What one must always comprehend of poetry is that it is an experience the reader must relive.
—John Ciardi

~~

I fell in love with poetry when I heard Gary Snyder read his poem “Hay for the Horses.” That was thirty-one summers ago on a big porch surrounded by Ponderosa and Jeffery pines at a Squaw Valley literary conference. The last day featured readings by the faculty. I was a wannabe fiction writer and had brought along stories about cattle ranching in the Kansas Flint Hills, fly fishing and my take on the American War in Vietnam. I had never considered writing a poem until I heard Snyder read. I knew how hay was harvested because I’d done the work and I was amazed that his poem told the story so beautifully and so big in such a short space of time.

There was a social gathering after the readings where I overheard a group of young writers commenting. “I guess it was a good poem,” one said, “but nothing I can relate to.” And “I really could care less about barns and hay bales and sweaty boys.” This, while I was wondering what it was that could turn putting-up hay into poetry! Years later I ran across John Ciardi’s book How Does a Poem Mean? His quote, the epigraph for this essay, explained my immediate comprehension and love for “Hay for the Horses.” I had lived every word and nuance.

In the early 1950s I worked summers as a part of a team of 4 high school football players bucking bales of alfalfa hay for a local rancher in Southeast Kansas. We moved over 1,000 bales from his hay meadow to the loft in his barn each cutting. Left in the field, the baled hay would rot and mold. Barring a drought, we put up 3 crops every summer.

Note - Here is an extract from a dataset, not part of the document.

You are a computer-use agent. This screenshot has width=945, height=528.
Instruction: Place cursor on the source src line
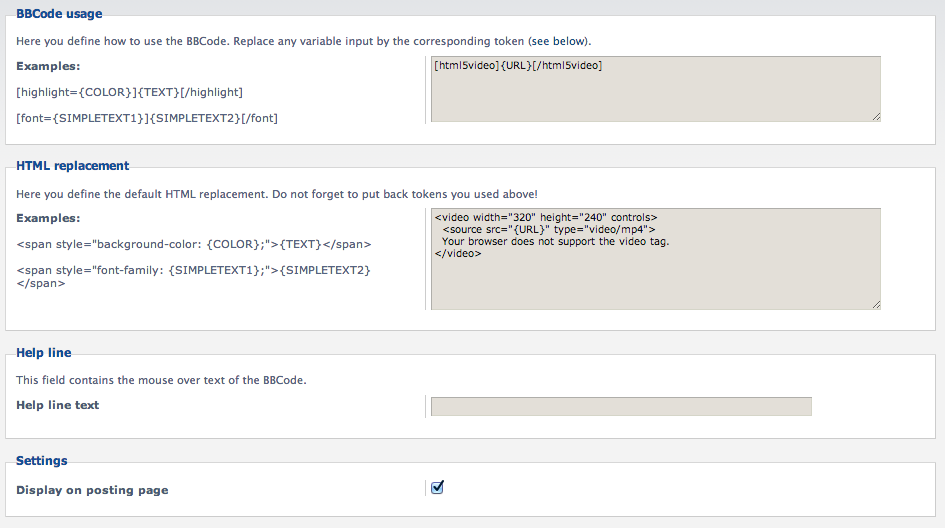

Making the bales was a process completed before we arrived. The rancher had cut the alfalfa with a mechanical scythe attached to a tractor. After a day or two in the sun and with the aroma from its violet and purple flowers still sweet, he’d raked the cuttings into windrows. The next day a baling machine scooped up and fed the windrows through a chute where the alfalfa was compacted, secured tightly with baling wire, then dumped to the ground in rows ready for bucking. Imagine, big green loaves of bread, 18 inches square and 3 and one-half feet long that weigh 90 to 100 pounds. Picking up and loading those bales required strength and attention.

We arrived at the ranch a little after dawn. The rancher had hitched his hay-wagon behind the tractor, ready for us to ride the empty flatbed to the field. There, he drove slowly alongside each row while two of us grabbed bales by the wires then bucked them aboard. The other two stood on the bed where they stacked them 5 layers high, the first layer side-ways and the second lengthwise—a weave of sorts—alternating each layer to secure the load for the ride to the barn. At the barn, the rancher parked the wagon below the loft’s big door. The boys stacking bales waited on the wagon while the boys on the ground climbed a ladder into the loft. Then, as Snyder says succinctly, “With winch and ropes and hooks,” the wagon boys hoisted the bales up to where, like 2 Captain Hooks from Barrie’s “Peter Pan,” the others gripped their hay hooks, ready to stab the bales and pull them inside.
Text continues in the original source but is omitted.